◆ Work task: Reproduced exactly, the lines from the start of the material through the line containing "For every named" should be the whole answer, with pictures excluded.

◆ Extracted data:
------

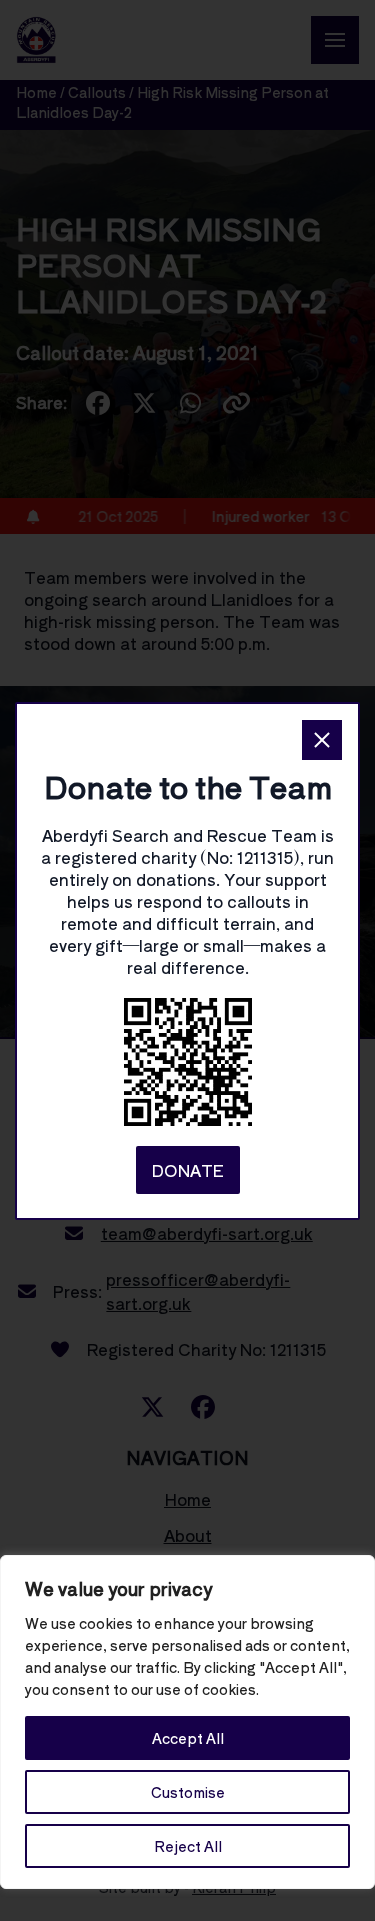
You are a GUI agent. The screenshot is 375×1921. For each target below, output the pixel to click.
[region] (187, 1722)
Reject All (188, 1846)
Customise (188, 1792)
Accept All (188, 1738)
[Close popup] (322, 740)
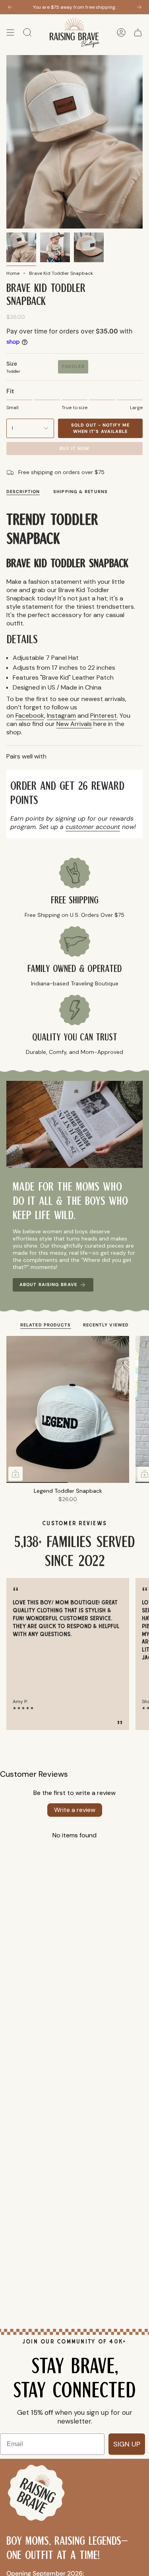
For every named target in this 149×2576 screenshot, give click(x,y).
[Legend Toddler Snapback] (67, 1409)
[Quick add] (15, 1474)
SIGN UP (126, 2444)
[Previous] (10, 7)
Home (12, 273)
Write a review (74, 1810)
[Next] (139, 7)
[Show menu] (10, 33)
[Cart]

------

◆ Output below:
You are a GUI agent. The screenshot is 375×1921. For each target below, output the pixel to click.
[region] (187, 1722)
Reject All (188, 1846)
Customise (188, 1792)
Accept All (188, 1738)
[Close popup] (322, 740)
For every named target in this 149×2576 screenshot, give click(x,y).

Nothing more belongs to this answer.